• [Required action A]: Which people are named in the article about Turkey's support for Poland's NATO position? List every one.
• [Required action B]: Carry on the article about Turkey's support for Poland's NATO position, starting after its last sentence.

Original by Stanislav Stremidlovskiy published by regnum.ru; translation by J.Hawk
Ankara decided to support the “Polish claim” in favor of strengthening NATO’s so-called “eastern flank. According to the Polish newspaper Rzeczpospolita, during his visit to Ankara Poland’s Foreign Minister Witold Waszczykowski heard assurances from Turkey’s president Erdogan that the Turks “have an identical position concerning NATO’s role in dealing with threats emanating from the East.” In diplomatic terms it means that Turkey supports Poland’s efforts to ensure NATO forces “have a genuine presence in our part of Europe.”
Warsaw will have to pay for that support. Waszczykowski in turn reassured Erdogan that Poland will support any EU actions aiding Turkey in its fight against ISIS (!) and to reduce the flow of illegal migrants to Europe. The minister even went a step further and said that Warsaw will support the immediate removal of visa requirements for Turkish citizens who want to travel to EU countries freely. Here the head of Poland’s diplomacy used the formula that Poland will support “Turkey’s European course.” However, who in the EU will be fooled by that? The most recent signals from Brussels are not too encouraging, as far as the Turks are concerned. European Commission chair Jean-Claude Juncker emphasized that Ankara must fulfill all the criteria needed for visa-free travel, and these criteria will not be relaxed. Therefore Polish observers’ comments that Warsaw’s support for Ankara within the EU might be as valuable as Turkish support of Poland in NATO seem like overly optimistic saber-waving or perhaps merely reflect well concealed sarcasm.

• [Supplied data]:
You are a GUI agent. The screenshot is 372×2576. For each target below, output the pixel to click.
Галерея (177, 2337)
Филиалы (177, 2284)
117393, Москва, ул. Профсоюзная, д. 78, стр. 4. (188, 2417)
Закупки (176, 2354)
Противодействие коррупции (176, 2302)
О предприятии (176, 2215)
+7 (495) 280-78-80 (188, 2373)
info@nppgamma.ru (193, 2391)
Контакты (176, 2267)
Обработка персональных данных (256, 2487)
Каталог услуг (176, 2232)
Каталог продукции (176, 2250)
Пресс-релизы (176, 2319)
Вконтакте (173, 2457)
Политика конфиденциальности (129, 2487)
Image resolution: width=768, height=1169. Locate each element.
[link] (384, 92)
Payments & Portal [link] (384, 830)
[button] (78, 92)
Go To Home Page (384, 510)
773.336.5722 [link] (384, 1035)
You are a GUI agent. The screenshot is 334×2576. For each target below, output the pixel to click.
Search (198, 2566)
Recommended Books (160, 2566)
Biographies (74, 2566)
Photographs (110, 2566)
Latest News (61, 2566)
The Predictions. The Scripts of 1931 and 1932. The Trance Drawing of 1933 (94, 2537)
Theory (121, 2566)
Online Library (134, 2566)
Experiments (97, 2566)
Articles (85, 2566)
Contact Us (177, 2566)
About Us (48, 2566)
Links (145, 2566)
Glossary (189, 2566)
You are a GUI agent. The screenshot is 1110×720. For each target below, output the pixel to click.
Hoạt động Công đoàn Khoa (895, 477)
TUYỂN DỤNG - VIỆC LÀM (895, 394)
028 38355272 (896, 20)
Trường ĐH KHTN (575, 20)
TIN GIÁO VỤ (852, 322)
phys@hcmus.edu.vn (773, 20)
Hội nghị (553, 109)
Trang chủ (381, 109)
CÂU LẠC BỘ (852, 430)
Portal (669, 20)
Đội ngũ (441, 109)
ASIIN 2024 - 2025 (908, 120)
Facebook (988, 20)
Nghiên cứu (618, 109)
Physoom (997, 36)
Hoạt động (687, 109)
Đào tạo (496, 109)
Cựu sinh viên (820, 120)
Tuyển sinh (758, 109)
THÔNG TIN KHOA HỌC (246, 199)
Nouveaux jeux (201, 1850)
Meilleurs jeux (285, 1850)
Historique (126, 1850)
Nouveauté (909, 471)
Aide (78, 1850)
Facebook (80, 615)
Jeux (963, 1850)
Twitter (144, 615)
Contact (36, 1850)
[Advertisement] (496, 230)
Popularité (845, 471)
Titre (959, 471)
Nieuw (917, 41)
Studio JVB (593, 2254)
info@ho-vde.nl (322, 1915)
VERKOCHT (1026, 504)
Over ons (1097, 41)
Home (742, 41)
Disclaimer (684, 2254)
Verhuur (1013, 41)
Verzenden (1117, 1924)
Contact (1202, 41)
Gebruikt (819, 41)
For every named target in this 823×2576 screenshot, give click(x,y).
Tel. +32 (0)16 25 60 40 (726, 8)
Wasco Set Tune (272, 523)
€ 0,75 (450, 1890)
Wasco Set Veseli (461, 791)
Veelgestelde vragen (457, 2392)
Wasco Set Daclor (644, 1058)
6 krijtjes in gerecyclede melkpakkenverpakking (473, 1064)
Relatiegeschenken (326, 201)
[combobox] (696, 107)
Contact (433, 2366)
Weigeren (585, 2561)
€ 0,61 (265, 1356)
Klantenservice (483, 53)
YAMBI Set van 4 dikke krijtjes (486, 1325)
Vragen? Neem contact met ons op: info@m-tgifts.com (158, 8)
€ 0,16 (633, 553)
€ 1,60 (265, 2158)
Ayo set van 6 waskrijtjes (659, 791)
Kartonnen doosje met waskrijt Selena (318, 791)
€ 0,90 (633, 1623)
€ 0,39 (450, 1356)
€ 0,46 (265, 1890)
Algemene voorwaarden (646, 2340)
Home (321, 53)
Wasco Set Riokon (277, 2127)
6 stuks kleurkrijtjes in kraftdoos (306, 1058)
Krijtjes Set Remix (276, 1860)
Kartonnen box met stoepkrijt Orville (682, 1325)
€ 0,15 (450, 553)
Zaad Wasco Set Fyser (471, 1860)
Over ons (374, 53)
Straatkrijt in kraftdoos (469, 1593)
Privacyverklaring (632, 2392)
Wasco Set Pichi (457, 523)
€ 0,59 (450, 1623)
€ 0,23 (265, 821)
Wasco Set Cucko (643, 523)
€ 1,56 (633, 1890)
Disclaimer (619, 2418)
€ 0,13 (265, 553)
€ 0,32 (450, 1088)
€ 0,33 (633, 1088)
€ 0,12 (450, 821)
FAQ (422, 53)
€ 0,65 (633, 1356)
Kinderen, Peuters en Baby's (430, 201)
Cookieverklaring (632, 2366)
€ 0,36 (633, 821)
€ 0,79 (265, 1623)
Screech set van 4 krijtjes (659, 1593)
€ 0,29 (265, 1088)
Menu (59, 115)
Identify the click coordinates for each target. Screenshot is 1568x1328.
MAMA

• [Task result A]: Stanislav Stremidlovskiy, J.Hawk, Witold Waszczykowski, Erdogan, Jean-Claude Juncker

• [Task result B]:
Both Waszczykowski and the Minister of Defense Antoni Macierewicz have recently been saying many things about “threats from Moscow”, in some cases using terminology straight from a philosophy dictionary. It’s sufficient to remember that Waszczykowski saw an “existential threat” in Russia. But why the escalating rhetoric? Berlin and Washington have already made it clear there will be no permanent NATO bases in Poland, only a few brigades on a rotational basis, and Warsaw seems to have acquiesced. Its vision of “threats from the East” is limited to Poland and to the Baltic States. But now, when answering Turkish journalists’ questions, the Polish diplomat mentioned “the rise of Russian imperialism” in the context of a broad geopolitical space extending from Ukraine to Georgia and Syria, and accused Moscow of having “far-reaching plans” to reorganize Europe in such a way as to leave Poland and Turkey “no seat at the table when deciding international decisions.” One can draw a conclusion that, at least until the NATO summit, Turkish foreign policy problems concerning the Middle East, Southern Caucasus, and Russia, will also be Poland’s problems.
But if Warsaw wants to assume the role of Ankara’s advocate in the EU, it could at the minimum lead to Washington, Brussels, and several European countries turning a deaf ear to its concerns. Erdogan is being subjected to serious criticism, the US president has refused to meet him, Turkish media are being persecuted, Ankara is conducted a two-faced policy concerning Middle Eastern jihadists, the civil war against the Kurds is raising tensions within Turkey and beyond. Six months of Law and Justice rule in Poland, in turn, earned it the reputation of a problem-causing country, especially in Berlin but also in the EU and the US. Should we therefore expect Warsaw and Ankara to become a headache for NATO by acting independently but at the same time remaining under the alliance “umbrella”? This option has been mentioned by a Collegium Civitas analyst Ryszard Zulteniecki, who favors Poland and Turkey developing a closer relationship. He believes that Ankara is currently unbelievably effective as it is “pursuing its objectives practically without NATO or EU resistance”. He views the Warsaw-Ankara alliance as “exotic and risky”, but also promising “a totally new geopolitical situation in Europe,” should it lead to a union between Warsaw, Kiev, and Ankara.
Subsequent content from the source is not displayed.